→ **GIVEN DATA**
● ● ● ●

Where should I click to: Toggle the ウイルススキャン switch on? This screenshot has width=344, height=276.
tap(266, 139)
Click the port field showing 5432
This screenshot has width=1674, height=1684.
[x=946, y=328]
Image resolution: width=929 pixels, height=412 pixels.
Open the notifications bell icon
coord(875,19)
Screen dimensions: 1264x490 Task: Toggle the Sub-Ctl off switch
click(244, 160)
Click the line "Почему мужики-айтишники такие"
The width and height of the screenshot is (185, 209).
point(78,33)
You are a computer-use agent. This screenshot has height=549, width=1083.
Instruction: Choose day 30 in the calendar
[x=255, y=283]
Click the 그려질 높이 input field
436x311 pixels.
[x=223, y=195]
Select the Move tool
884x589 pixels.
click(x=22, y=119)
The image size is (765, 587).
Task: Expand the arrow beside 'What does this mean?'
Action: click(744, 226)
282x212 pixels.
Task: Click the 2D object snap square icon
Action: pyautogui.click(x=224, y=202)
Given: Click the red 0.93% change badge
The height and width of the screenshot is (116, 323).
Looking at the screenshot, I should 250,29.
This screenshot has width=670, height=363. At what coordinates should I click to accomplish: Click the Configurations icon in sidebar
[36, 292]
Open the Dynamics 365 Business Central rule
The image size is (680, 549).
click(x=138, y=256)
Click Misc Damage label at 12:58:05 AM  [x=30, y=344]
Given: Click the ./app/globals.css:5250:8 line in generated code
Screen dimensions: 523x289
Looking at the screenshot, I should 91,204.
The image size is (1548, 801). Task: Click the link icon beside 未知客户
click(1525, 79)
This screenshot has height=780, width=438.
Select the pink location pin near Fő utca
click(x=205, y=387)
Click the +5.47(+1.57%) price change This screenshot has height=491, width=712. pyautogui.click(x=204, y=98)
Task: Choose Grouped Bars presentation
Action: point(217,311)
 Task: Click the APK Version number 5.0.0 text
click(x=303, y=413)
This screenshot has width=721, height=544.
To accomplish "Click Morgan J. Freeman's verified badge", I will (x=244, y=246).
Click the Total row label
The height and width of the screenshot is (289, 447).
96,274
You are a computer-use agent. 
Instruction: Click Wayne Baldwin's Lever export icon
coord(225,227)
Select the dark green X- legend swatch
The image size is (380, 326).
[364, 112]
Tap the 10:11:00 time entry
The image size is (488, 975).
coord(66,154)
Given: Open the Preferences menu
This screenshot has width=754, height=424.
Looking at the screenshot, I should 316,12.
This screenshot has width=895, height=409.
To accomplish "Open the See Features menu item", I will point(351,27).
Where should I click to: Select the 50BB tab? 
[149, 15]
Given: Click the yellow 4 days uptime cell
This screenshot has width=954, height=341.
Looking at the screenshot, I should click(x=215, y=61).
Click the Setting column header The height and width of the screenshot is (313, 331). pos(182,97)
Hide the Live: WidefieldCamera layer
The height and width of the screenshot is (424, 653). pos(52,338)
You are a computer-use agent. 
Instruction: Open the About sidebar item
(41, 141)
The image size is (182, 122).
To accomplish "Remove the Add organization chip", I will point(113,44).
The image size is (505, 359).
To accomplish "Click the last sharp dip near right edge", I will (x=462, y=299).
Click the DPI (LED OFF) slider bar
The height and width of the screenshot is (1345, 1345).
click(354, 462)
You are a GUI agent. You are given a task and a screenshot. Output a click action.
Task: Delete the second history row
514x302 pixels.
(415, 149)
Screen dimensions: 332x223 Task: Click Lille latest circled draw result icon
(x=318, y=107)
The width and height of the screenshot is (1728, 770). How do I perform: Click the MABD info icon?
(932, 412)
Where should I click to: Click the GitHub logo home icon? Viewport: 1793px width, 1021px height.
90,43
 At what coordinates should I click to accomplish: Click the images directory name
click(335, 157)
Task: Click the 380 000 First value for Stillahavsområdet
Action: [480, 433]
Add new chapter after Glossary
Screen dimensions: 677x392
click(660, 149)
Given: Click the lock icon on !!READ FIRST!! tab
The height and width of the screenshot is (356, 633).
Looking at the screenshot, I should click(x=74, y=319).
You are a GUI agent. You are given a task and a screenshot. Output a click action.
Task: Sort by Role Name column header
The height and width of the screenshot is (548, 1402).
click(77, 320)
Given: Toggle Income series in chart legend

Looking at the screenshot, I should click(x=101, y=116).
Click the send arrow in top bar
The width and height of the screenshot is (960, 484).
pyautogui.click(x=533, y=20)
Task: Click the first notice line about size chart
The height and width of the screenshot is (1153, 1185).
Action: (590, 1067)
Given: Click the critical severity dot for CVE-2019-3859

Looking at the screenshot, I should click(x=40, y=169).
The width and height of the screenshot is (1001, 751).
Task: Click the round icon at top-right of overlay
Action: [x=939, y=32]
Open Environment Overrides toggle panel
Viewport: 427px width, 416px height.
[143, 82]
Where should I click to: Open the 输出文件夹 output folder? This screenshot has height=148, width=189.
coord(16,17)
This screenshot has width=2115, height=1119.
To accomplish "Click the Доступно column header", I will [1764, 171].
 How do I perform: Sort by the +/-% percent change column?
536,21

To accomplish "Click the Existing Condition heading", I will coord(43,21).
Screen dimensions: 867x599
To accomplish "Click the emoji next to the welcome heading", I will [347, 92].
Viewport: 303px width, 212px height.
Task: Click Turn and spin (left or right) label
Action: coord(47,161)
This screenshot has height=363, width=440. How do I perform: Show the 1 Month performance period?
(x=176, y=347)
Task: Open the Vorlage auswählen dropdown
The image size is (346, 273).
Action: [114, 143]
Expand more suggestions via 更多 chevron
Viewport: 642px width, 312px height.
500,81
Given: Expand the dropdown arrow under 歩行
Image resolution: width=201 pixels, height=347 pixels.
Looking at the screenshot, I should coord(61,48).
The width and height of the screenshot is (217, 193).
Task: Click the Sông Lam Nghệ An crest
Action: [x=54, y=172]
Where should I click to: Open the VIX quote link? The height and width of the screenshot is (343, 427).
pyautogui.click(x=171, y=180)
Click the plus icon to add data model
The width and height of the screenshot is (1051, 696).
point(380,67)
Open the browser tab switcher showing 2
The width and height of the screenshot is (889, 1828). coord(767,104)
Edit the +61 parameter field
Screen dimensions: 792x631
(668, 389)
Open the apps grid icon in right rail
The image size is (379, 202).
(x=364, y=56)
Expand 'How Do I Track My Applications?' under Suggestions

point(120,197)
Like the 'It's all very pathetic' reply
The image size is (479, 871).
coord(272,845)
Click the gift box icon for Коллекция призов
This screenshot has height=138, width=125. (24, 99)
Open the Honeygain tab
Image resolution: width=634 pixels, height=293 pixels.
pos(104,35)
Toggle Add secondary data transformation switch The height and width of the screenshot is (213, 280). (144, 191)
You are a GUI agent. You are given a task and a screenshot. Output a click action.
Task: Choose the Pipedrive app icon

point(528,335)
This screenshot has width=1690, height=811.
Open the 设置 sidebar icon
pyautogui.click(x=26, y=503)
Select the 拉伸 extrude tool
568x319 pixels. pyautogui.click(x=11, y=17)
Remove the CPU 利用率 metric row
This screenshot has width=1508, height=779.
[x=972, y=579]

● ● ● ●

→ **TASK PROMPT**
Convert the data starting at the line containing "Task: Click the first" and ending at the line containing "Action: (590, 1067)" into a two-column CSV with the columns request and answer. Write one row per request, put each value in a single quoted field, and replace line breaks with spaces.

→ **RESPONSE**
request,answer
"Task: Click the first notice line about size chart The height and width of the screenshot is (1153, 1185).","Action: (590, 1067)"